Facts
- Victoria Laundry (Windsor) Ltd (VLL), a laundry business, contracted with Newman Industries Ltd (NIL) for the purchase of a large boiler needed for immediate use in VLL’s operations, including a dyeing service.
- VLL informed NIL that the boiler was for immediate business use.
- NIL delayed delivery of the boiler by approximately five months, breaching the agreement.
- As a result, VLL claimed damages for lost profits due to the delay, specifically:
- Ordinary profits lost from the delay to their general laundry business.
- Exceptional profits lost from a lucrative government contract, which NIL did not know about.
- VLL initiated proceedings seeking to recover both ordinary and exceptional losses.
Issues
- Whether VLL could recover losses for ordinary business profits caused by NIL's delayed delivery.
- Whether VLL could recover exceptional losses arising from a missed government contract that NIL was not aware of.
- What degree of foreseeability is necessary for a loss to be recoverable as damages for breach of contract.
- How remoteness of damage should be assessed when concurrent contract and tort claims arise.
Decision
- The Court of Appeal held that VLL could recover damages for the ordinary profits lost due to the delayed delivery, as these losses were foreseeable and within NIL’s knowledge from the contract.
- VLL could not recover damages for the exceptional profits lost from the missed government contract, as these were not within the contemplation of NIL and were not foreseeable based on the information NIL had at the time of contract formation.
- The court clarified that losses are only recoverable if, at the time of contracting, they were either naturally arising from the breach (“ordinary losses”) or if special circumstances had been communicated to the contract breaker.
- The degree of likelihood required was stated to be a “serious possibility” or a “real danger,” not absolute certainty.
Legal Principles
- Only losses reasonably foreseeable by the parties at the time of contract formation are recoverable for breach of contract.
- There is a distinction between ordinary losses (naturally arising from the breach and imputed to the parties) and exceptional losses (arising from special circumstances requiring actual communication to the contract breaker).
- The test of remoteness is objective: a reasonable person in the contract breaker’s position must have foreseen the type of loss as a serious possibility.
- Actual contemplation of the specific loss is not necessary; imputed or communicated knowledge suffices.

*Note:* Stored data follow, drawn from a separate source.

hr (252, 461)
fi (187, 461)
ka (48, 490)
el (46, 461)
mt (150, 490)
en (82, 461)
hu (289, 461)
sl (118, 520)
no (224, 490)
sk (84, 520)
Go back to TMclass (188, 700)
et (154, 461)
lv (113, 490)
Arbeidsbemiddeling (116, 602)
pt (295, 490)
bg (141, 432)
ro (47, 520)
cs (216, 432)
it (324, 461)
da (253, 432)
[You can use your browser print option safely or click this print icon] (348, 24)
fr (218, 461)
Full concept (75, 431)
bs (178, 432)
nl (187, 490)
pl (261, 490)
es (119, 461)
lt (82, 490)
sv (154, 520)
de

- In concurrent contract and tort claims, the contractual remoteness test governs, and is stricter than the remoteness test in tort.
Conclusion
Victoria Laundry (Windsor) Ltd v Newman Industries Ltd [1949] 2 KB 528 established that recoverable damages for breach of contract are limited to losses that are reasonably foreseeable at the time of contracting, either arising naturally from the breach or from special circumstances known to both parties. The case clarifies that losses must be a serious possibility in the reasonable contemplation of the parties, and contractual remoteness prevails over tort remoteness in concurrent claims.